M.I.A. is without doubt one of the UK's most influential pop artists for many reasons. She represented the first wave of music artists to find fame out of a social media presence, and she helped bring ethnic minorities to the forefront of pop by being the only Tamil woman in Western mainstream culture.

Matangi/Maya/M.I.A.

Matangi/Maya/M.I.A.

The London rapper's life story both before and after her extraordinary rise to fame is one of the most remarkable we've heard in a long time. Released this year was the biographical documentary Matangi/Maya/M.I.A., directed by her art school pal Steve Loveridge and featuring incredible never before seen footage from Maya's own filmmaking archives.

Music has not always been Maya's main passion. She wanted to be a filmmaker for many years, with one of her most important filming ventures being documenting her family in Sri Lanka. Matangi/Maya/M.I.A. blends together footage from these trips with other home videos, media footage, various clips from her research and a vast array of material that she has shot throughout her life.

We see beyond the controversial popstar we already know and love as the film unveils a startlingly down-to-earth woman whose life's work has been centered around bringing the world's attention to the situation in her home country. Maya was raised in war-torn Sri Lanka and as a child was forced to go into hiding with her family during the Civil War, largely because of the part her father played in the conflicts. 

As a Tamil woman, she has seen it as her responsibility to tell the stories of other Tamil people being persecuted - indeed, much of her music touches on themes relating to her roots. Even her stage name, M.I.A., is a nod to both her real name, Maya, and the acronym "missing in action" which was the fate of one of her cousins in the war.

Her first album, Arular, was named after her father; a founding member of a Liberation Tigers of Tamil Eelam affiliate militant group. You're shocked into attention within the first five minutes of the movie when she brands her father a terrorist. Deliberate hyperbole, possibly, but we're taken on quite a journey as she and her siblings are forced to confront the polarity of "terrorist" versus "freedom fighter". 
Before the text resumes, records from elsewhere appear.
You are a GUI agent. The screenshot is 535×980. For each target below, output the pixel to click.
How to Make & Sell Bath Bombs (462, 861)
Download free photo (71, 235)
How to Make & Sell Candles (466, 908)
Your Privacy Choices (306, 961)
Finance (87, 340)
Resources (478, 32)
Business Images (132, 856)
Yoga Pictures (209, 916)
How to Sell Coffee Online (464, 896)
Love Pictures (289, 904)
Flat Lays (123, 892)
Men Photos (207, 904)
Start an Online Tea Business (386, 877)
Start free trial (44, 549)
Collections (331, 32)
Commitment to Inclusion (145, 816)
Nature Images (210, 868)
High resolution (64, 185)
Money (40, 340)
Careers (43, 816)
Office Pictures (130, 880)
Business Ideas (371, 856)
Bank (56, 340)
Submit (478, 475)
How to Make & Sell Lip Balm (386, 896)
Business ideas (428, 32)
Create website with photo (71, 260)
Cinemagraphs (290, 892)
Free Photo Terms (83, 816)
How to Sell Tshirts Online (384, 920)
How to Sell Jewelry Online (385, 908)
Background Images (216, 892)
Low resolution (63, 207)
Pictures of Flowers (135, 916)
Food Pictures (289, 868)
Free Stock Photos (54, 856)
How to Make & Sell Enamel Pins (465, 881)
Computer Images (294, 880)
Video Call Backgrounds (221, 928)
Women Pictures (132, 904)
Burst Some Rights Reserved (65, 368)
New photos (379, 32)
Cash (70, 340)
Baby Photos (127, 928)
The candid truths that she reveals about her family are the cornerstones of the documentary. We learn that she was first exposed to urban music through listening to the noise coming out of neighbours' houses, but she didn't start writing her own music until she met Justine Frischmann of Britpop group Elastica

We hear snippets of some of her early beats made on the Roland MC-505 that was famously gifted to her by Justine, as well as footage of her working alongside LA DJ Diplo and backstage at her first US festival: Coachella. But there is consistently this feeling of music being a secondary factor to Maya's life. As if it were nothing more than a conduit for her own political activism and expression.
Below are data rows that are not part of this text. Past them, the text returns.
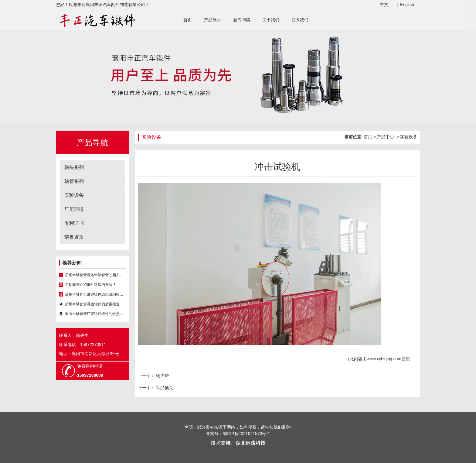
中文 (384, 5)
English (407, 5)
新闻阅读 (242, 20)
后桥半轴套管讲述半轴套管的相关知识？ (95, 275)
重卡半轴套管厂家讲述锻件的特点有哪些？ (95, 314)
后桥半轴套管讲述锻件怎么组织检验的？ (95, 294)
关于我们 (271, 20)
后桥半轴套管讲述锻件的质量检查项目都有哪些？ (95, 304)
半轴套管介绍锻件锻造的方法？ (90, 285)
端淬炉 (162, 376)
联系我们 (300, 20)
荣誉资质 (74, 237)
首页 (188, 20)
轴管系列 (74, 181)
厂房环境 (74, 209)
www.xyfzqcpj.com (384, 359)
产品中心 (386, 137)
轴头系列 (74, 167)
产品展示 (212, 20)
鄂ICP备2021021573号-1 (246, 434)
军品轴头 (164, 388)
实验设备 (74, 195)
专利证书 (74, 223)
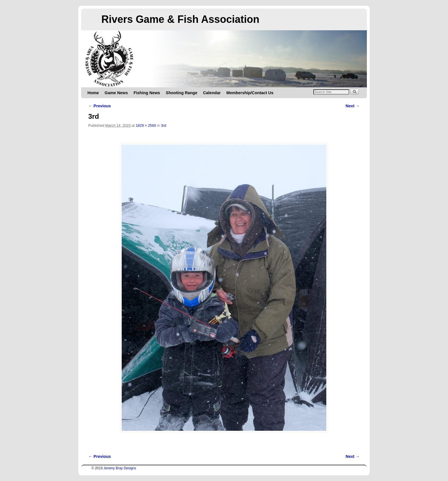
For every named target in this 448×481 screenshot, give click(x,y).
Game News (116, 93)
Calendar (212, 93)
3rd (163, 125)
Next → (353, 106)
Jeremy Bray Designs (120, 468)
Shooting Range (181, 93)
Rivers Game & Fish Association (180, 19)
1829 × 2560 (146, 125)
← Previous (99, 106)
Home (93, 93)
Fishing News (147, 93)
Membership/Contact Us (250, 93)
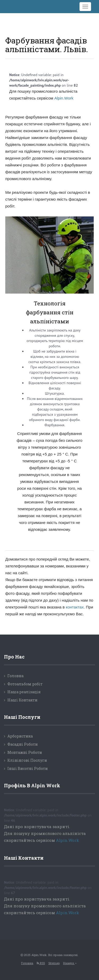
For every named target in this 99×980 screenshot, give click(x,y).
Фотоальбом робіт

Some of her first filmmaking ventures was filming on tour with Elastica. Her friendship with Justine caused friction with the rest of the band, and her increasing jealousy that she didn't have her own platform to express the things that she wanted to express was very difficult for her to deal with. She longed to be on stage talking about things that really mattered.

Eventually, she was forced to confront the superficiality of London life and ultimately decided to return to Sri Lanka in 2001 to see what could have been her reality, and attempt to interview her remaining family there about the war. The raw footage gives such incredible insight into Maya's determined exploration of her roots that you can't help but feel like you really know her on some level by the end of it. The grainy clips from her home movies help you begin to understand the extent of the fear that must have been instilled in the Arulpragasam family since the late 70s.

Maya and Steve unapologetically explore the many controversies in which she was involved throughout her career. Her repeated accusations that the Sri Lankan government engaged in systemic genocide against the Tamil people saw her labelled a terrorist sympathiser by Eastern and Western media alike. And if she wasn't being accused of supporting terrorism, she was not being taken seriously at all. 

In 2010, Maya unveiled the video for her single Born Free which depicted ginger people being rounded up and murdered in a military-led genocide. It was clearly representative of what was occurring in Sri Lanka, but was heavily criticised for its explicit content. You can't help but join Maya in her exasperation at how people can care more about a video with a lot of fake blood than the actual videos being shared of Sri Lankan soldiers killing Tamil males.

Maya describes how she was seen as "worse than being a murderer" for flipping off the camera during that infamous NFL performance with Madonna and Nicki Minaj, and for the first time she opens up about her true motivation. Having watched Madonna with her powerful, dominating persona on stage for so many years, to then see her being bossed around and judged in rehearsals was hugely jarring; flipping the bird was just a response to that misogynist attitude she bore witness to.

Her constant battle with censorship and the persistent accusations of hypocrisy is strongly highlighted throughout the movie. This is a woman whose roots are based in a country where being a journalist is one of the most dangerous jobs you can do. Why shouldn't she take advantage of the freedoms that Western life offers by using it to force people to look at the tragedies going on in other parts of the world?

Matangi/Maya/M.I.A. is a captivating documentary, refreshingly unique in that it moves the spotlight from that Oscar and Grammy nominated superstar to the people who have made her who she is. It's unlike any other music documentary you'll probably ever see.